何も答える事の出来ない私には厳しい毎日だった。
(このまま公爵家からも勘当されて修道院に入れられるか国外追放……かしら?)
どちらにせよ、貴族令嬢として生きていく事はもう叶わない。
牢屋に来てからよく分かる。
今までの当たり前の生活がいかに贅沢三昧だったか。
……キレイなドレスを着て美味しいものを食べて、友人とお茶会を開きお喋りに花を咲かす……
そんな事を考えていたらスチュアート様がやって来た。
ミリアンヌさんも一緒だった。
(嫌な組み合わせ……)
「リーツェ」
「スチュアート様」
「お前の処分が決定したよ」
「!」
修道院行きでも国外追放でも、ここから出られるならもう何でもいい!
……だけど、そんな私の希望は殿下に差し出された物によって儚くも打ち砕かれる。
「こ、これは?」
声が震える。
(ど、どうして?)
「見て分からないか? 毒杯だよ」
「……っ!」
外に出られるどころか……私に……死んで償え……そう言うの?
あるのか無いのかも分からない罪なのに!?
殿下は公爵家もこの事に合意している事や何故、この処分なのかをつらつら述べていたけれど、もう私の耳には全く入って来なかった。

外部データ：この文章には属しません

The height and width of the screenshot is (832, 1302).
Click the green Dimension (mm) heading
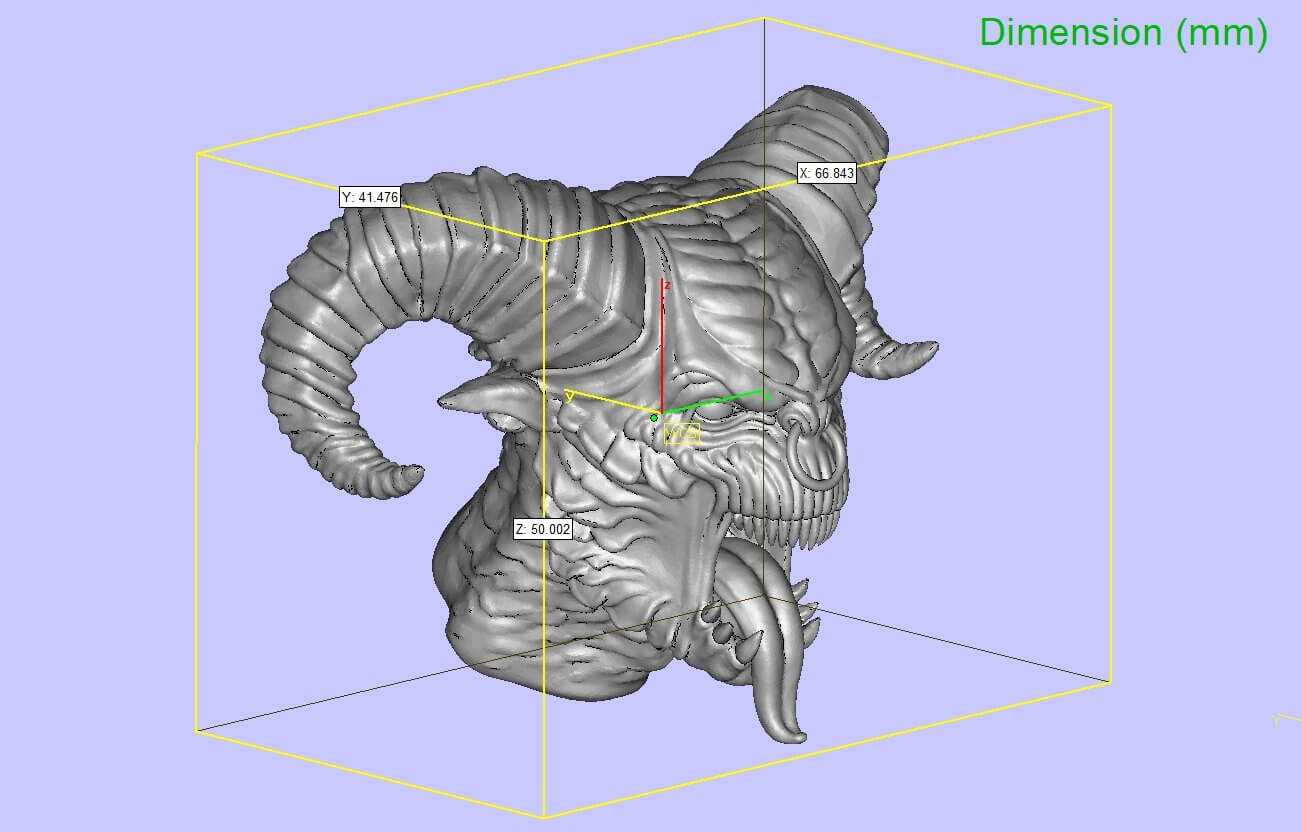(x=1123, y=33)

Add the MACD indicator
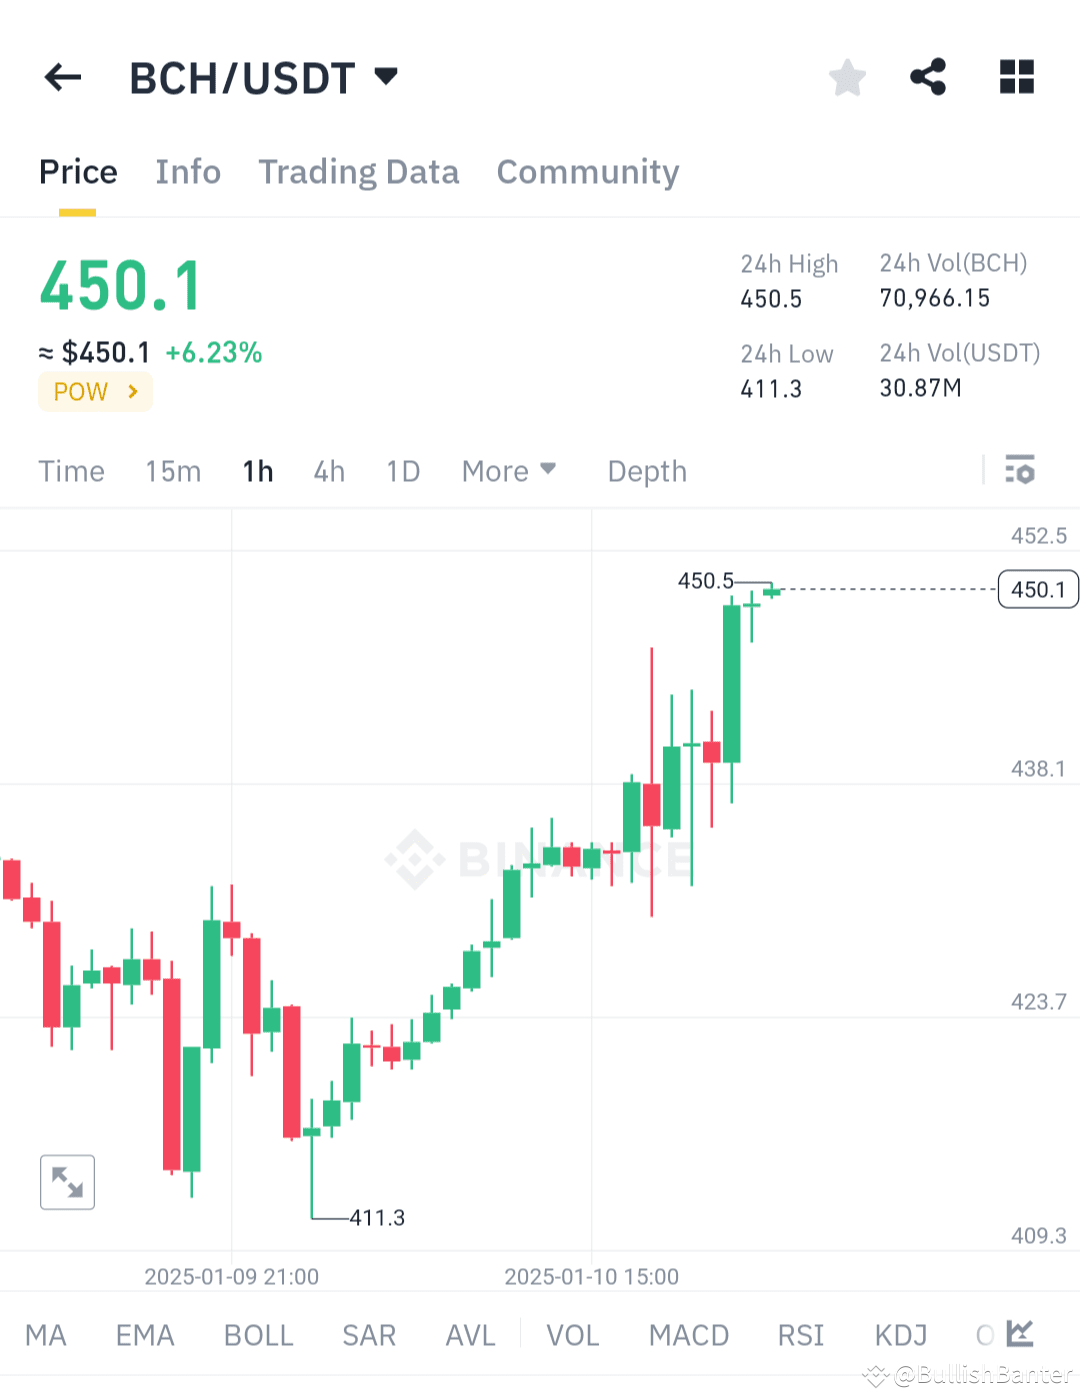coord(688,1334)
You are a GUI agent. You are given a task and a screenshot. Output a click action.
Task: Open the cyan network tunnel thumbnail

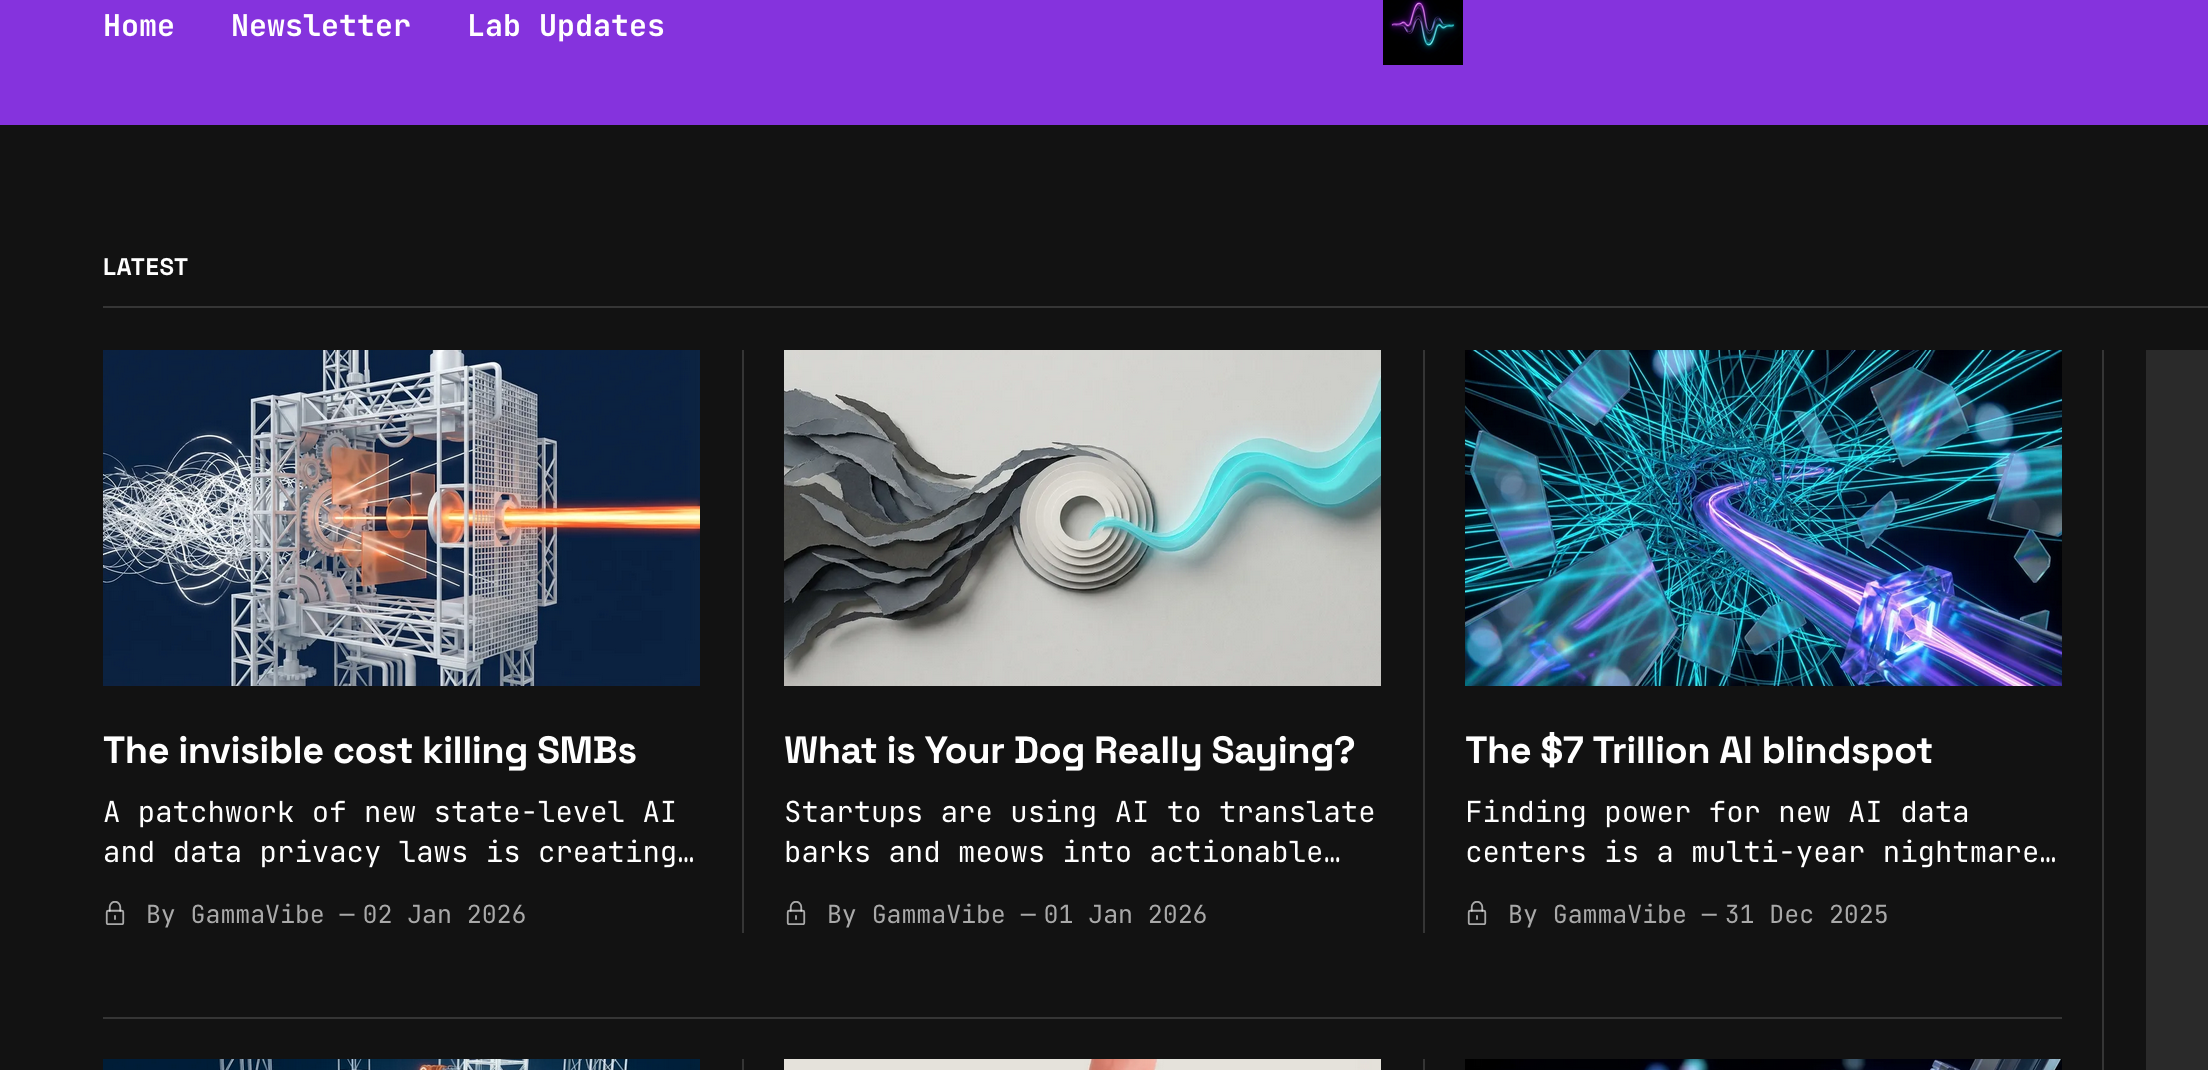1763,517
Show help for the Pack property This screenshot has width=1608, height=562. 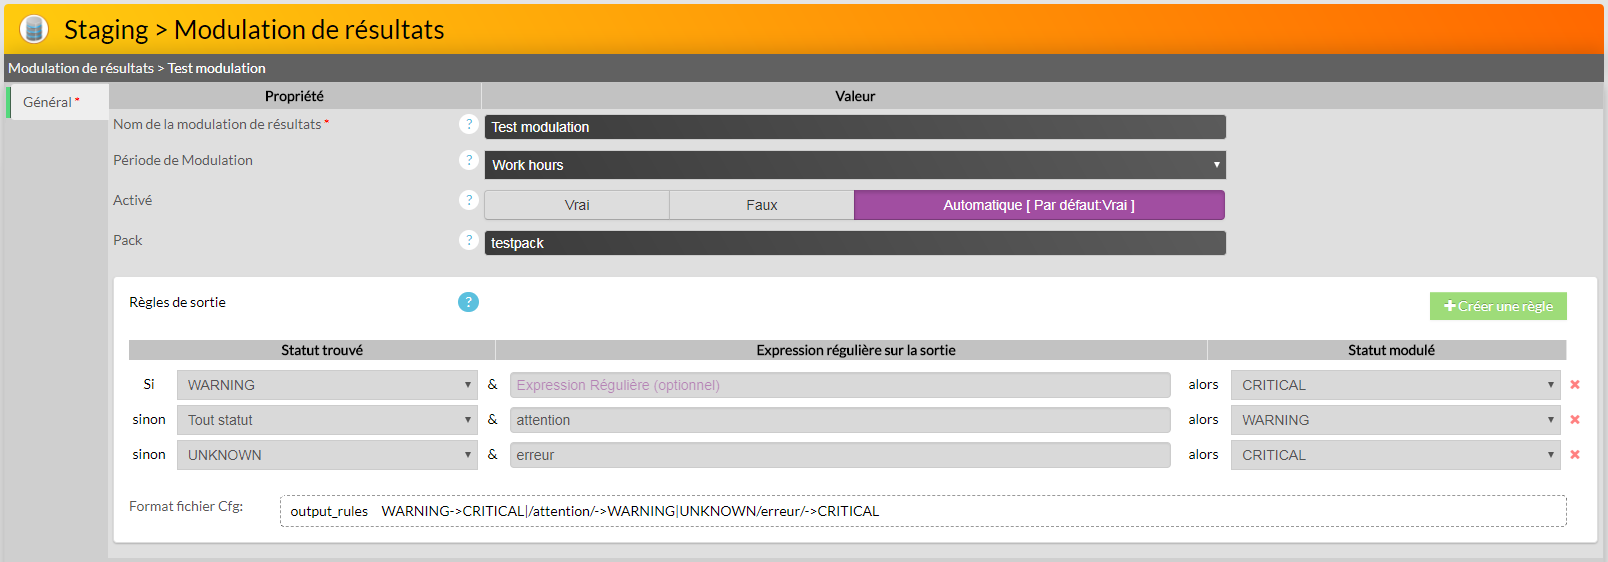(468, 240)
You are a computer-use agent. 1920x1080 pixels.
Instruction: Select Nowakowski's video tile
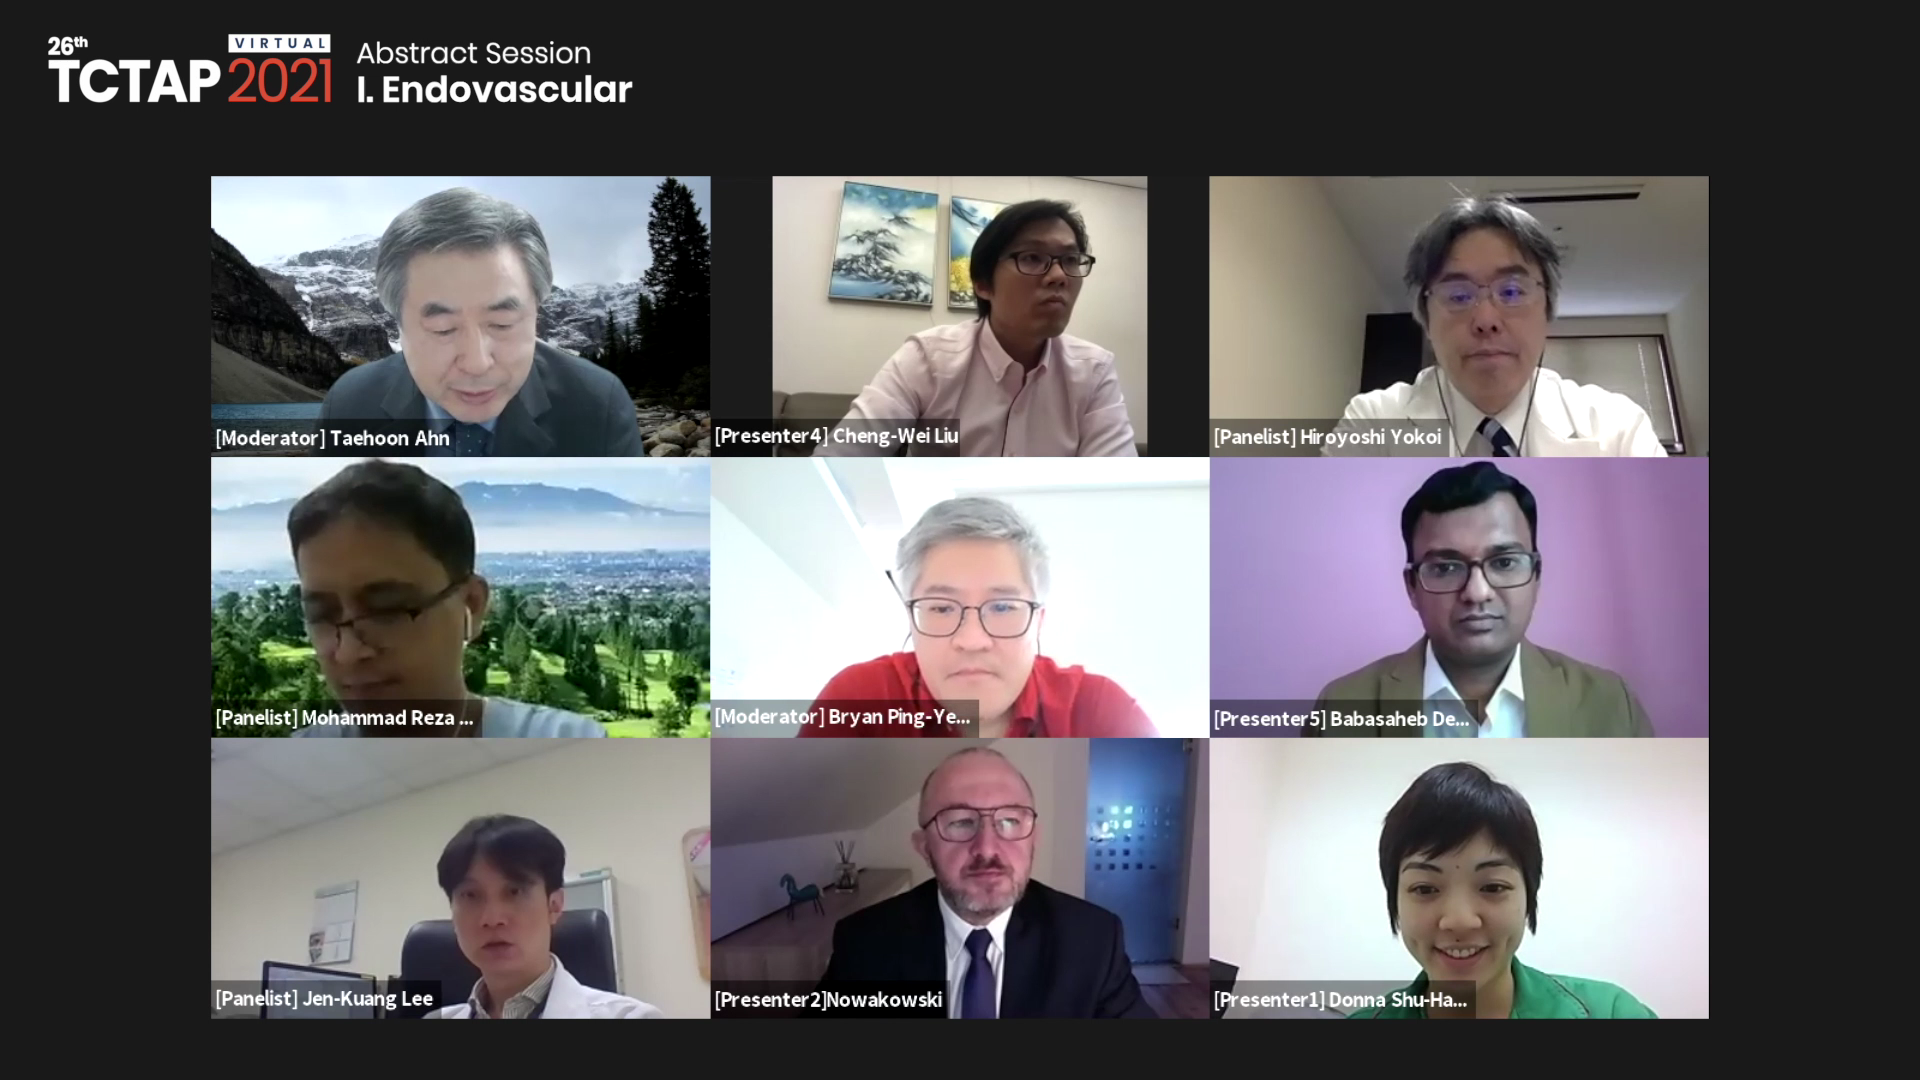point(959,878)
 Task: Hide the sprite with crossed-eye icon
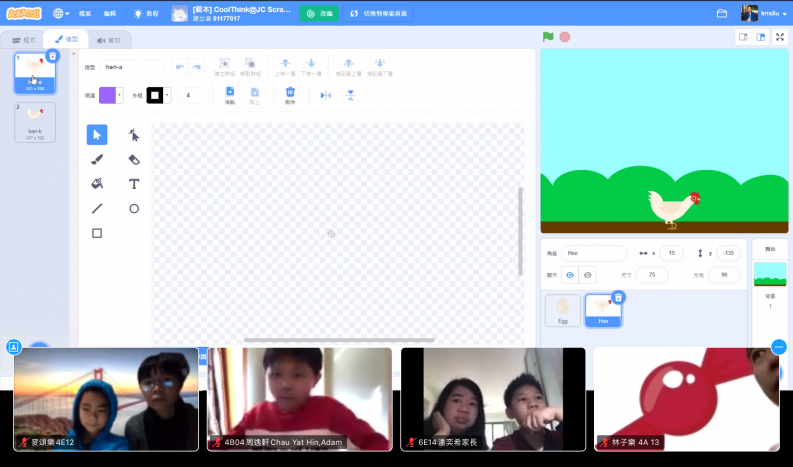[588, 275]
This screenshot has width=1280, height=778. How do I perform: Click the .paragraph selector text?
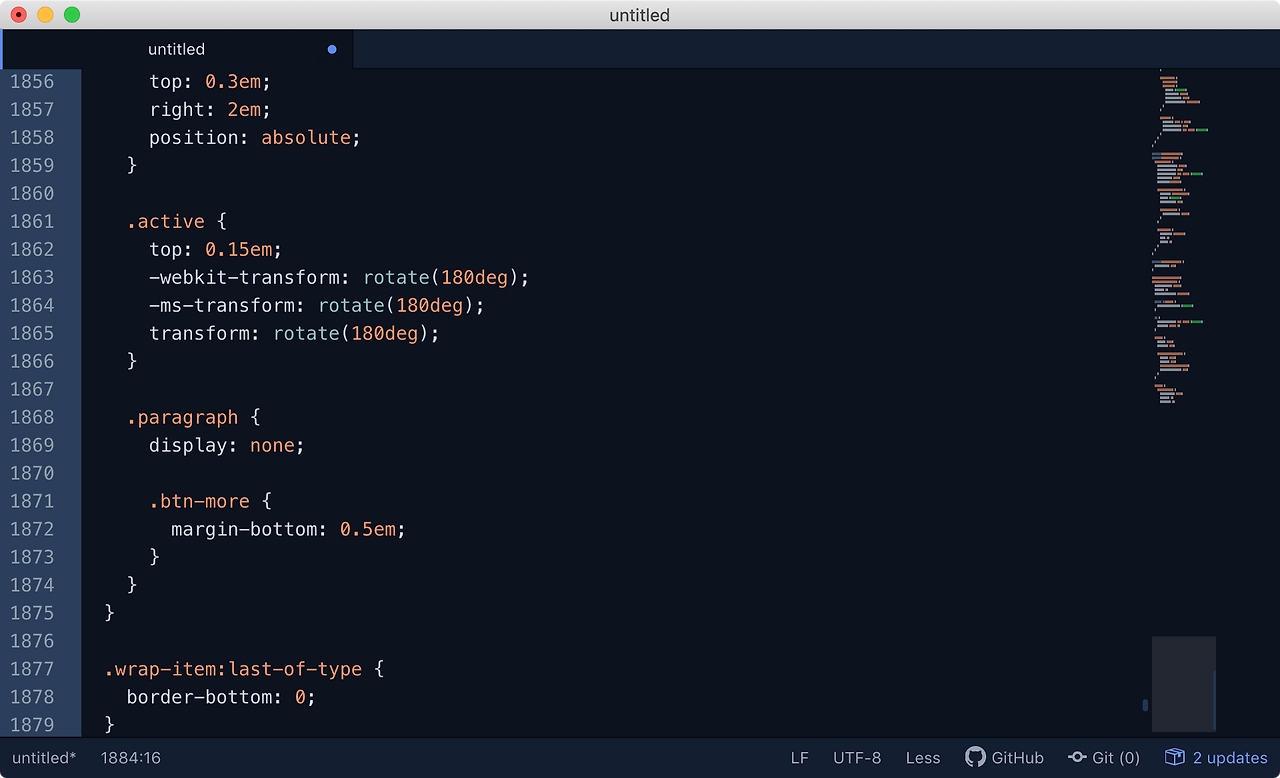tap(183, 417)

(きっと、私の存在が邪魔なだけ……だから消される……そういう事なんだわ)
悔しいのか悲しいのか分からない気持ちだけが残った。
そうして、意識が朦朧として事切れる寸前に聞こえた言葉は……
「なぁ、リーツェ。知ってたか? ミリアンヌによるとお前のような女は“悪役令嬢”と言うそうだ」
「そうよ、悪事を働く令嬢で、“悪役令嬢”よ」
「……」
「さようなら、悪役令嬢さん!」
どこか嬉しそうなミリアンヌさんの声……
「あぁ、まさにピッタリな呼び名だな……お前のような奴はまさに悪役令嬢だ!」
───最期に聞いた言葉はスチュアート様のこんな言葉だった。